Some studies and analysis of the problem of violence against women and its consequences, carried out in the framework of the COVID-19 Pandemic in different areas. Among the most prominent:
• Violence against women in times of the COVID-19 Pandemic has increased in all areas of society. https://www.unwomen.org/es/news/stories/2020/4/statement-ed-phumzile-violence-against-women-during-pandemic
• Violence Against Women in Time of COVID-19 in Latin America and the Caribbean. https://lalupa.press/2020/07/22/la-pandemia-invisible/

The Statement Written by the Most Reverend Michael Curry, Presiding Bishop of the Episcopal Church to Session # 64 of the United Nations Commission on the Status of Women, affirms in its first part that: “as Christians we believe that God created all humans alike in the image of God and worthy of dignity, adequate resources, love, freedom and a vital relationship with God and creation."

He further says that, “Our Christian hope is to transform unjust systems of oppression, challenge violence, and seek peace and reconciliation. Responding to the good news of the gospel and God's abundant grace and love, we affirm the call to uplift women and girls, highlighting their diversity, honoring our pioneers, and welcoming the next generation.”

One of the priorities of The Episcopal Church in this document is the eradication of violence against women and girls: “In 2015, our Church indicated that it deeply regretted the lack of progress to stop the global pandemic of violence against women” also I point out: “Gender equality will only be achieved when all members of society understand its social, economic and political benefits through a culturally contextualized quality gender education that includes men and boys, identifies the root causes of discrimination of gender, as cultural traditions harmful religious beliefs, sexism, machismo and patriarchy and the consequent diminution of the full dignity of women and girls."

___________________

About the author: I serve in Episcopal Women.
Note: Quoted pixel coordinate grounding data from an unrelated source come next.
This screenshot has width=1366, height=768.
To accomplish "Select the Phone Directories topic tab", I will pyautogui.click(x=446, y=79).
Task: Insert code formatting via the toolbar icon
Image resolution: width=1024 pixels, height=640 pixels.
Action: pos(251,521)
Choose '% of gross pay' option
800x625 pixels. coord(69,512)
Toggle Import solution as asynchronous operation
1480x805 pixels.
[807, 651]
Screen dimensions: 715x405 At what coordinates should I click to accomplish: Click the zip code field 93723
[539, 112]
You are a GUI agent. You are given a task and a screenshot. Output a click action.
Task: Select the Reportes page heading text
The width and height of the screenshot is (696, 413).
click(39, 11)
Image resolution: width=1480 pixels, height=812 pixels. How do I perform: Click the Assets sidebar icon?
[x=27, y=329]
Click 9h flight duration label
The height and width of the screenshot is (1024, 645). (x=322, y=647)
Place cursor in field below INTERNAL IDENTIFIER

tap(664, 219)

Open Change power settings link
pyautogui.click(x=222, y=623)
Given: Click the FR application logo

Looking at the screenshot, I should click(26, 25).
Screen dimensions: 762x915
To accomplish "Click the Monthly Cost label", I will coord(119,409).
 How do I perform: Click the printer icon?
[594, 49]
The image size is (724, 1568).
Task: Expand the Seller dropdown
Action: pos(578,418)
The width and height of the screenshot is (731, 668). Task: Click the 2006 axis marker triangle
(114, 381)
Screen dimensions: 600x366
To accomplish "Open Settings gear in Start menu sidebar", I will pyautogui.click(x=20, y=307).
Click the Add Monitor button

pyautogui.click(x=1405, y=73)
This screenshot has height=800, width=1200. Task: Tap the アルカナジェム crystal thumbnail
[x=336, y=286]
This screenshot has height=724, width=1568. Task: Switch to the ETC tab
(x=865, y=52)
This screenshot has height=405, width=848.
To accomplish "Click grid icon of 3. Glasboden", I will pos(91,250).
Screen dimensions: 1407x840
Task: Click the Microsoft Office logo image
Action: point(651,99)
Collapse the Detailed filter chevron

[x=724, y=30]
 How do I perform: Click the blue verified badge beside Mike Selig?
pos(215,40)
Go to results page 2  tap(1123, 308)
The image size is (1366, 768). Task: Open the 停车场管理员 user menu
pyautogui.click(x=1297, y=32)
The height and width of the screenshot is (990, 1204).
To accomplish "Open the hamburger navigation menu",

Representative ECW Province IX 2006-2012. I serve on the Ecumenical Women team, an activist in the prevention of HIV-AIDS and gender violence. Delegate at UNCSW 59, UNCSW 61, and UNCSW 62. I focus my leadership on Mission, Vision and Social Ministry and on promoting the empowerment of women inside and outside The Episcopal Church. Served on the TEC Executive Council (2012-2018). Deputy GC#78, and GC#79. Higher studies in Social Work, Diploma in Theology and Society. I serve on the Migration Team in LA and the Caribbean.